There’s little doubt about poke’s gains. Fast casuals featuring the Hawaiian dish have proliferated nationwide. But the Cajun figure can be deceiving, Kelter says, since mentions of an item like po’ boys, a traditional Louisiana sandwich, are up 25 percent.
Additionally, the entire notion of regional American cuisine is changing. “It’s getting more granular, using a specific city or state versus a cuisine type,” she says.
This has long existed in pizza, notably with New York and Chicago styles, which have different crusts, topping layers, ingredients, and baking techniques. Recently, interest has grown for Detroit style’s square, medium-thick crust and tomato sauce ladled on last.
Barbecue also has diverse styles, featuring various smoked meats and distinctive rubs and sauces influenced by regions such as eastern North Carolina and central Texas, as well as cities like Memphis and Kansas City.
Southern cooking is known for dishes like fried chicken, buttermilk biscuits, grits, cornbread, and pecan pie. And don’t forget sweet tea.
“It’s interesting how people consider certain things Southern or not,” says Kathie Niven, chief brand officer at Biscuitville Fresh Southern, based in Greensboro, North Carolina. “I think for many people, having something on a biscuit qualifies it as being Southern.”
The breakfast-and-lunch chain’s menu has numerous biscuit sandwiches, including some with South-centric ingredients like a fried chicken fillet, country ham, pimento cheese, and sausage and gravy. Grits and fried okra are among the sides. Featuring traditional Southern ingredients is important, Niven says, but it’s also necessary to keep up with changing tastes. That’s why the company, which operates stores in North Carolina and Virginia, developed a Spicy Chicken and Honey biscuit sandwich.
Biscuitville’s branding as “Fresh Southern” allows it to preserve its Southern roots—“warm, inclusive, and family-oriented,” Niven says—and to try new options while focusing on freshness of its house-made biscuits and locally sourced ingredients.
KFC helped popularize Southern fried chicken nationwide. Although the quick serve discarded its original, region-identifying name (Kentucky Fried Chicken), it has begun to home in on other Southern influences.
The first, Nashville Hot Chicken, was the result of KFC’s challenge to its culinary team to find a spicy chicken that would appeal to younger consumers who “want bolder flavors,” says Bob Das, corporate chef at the Louisville, Kentucky–based brand.

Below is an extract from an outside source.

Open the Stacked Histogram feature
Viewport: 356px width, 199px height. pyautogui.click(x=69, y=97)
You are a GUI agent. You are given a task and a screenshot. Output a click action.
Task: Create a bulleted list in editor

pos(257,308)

“We were aware of Nashville’s hot chicken, and it was bubbling up on food-truck menus,” he says. The team did a research trip to the Music City to visit different spots serving it. “When we came back, we knew we had something.”
KFC tested dozens of versions before rolling out its limited-time offer last year. It was so popular that it’s been brought back twice. That success led KFC “to keep the regional flavor idea going” by seeking other flavors, Das says. This year, the company launched Georgia Gold Chicken using a honey mustard barbecue sauce patterned after a style popular in northern Georgia and South Carolina.

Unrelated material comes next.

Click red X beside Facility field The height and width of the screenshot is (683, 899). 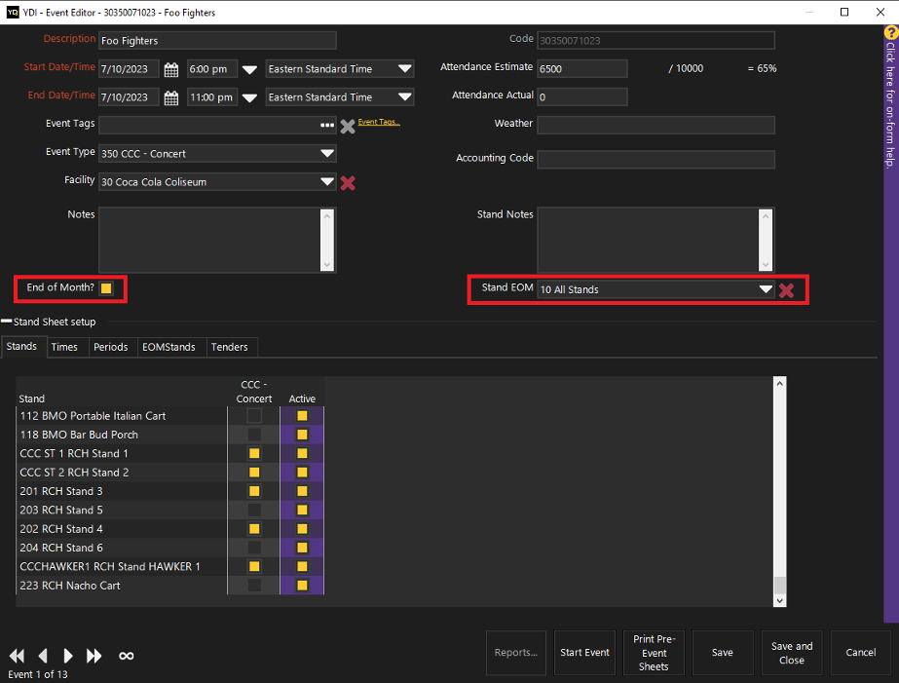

At the other end of the country, Pacific Northwest cuisine has developed a locavore ethos, not just with native ingredients like seafood and berries, but also with products that come from the region’s farmers and ranchers.
At Vancouver, Washington–based Burgerville, “it’s all about fresh and local,” says company chef Becky McGrath. The company’s roots are in a dairy business that worked closely with local producers, so the chain has “cultivated that in our restaurants,” she says.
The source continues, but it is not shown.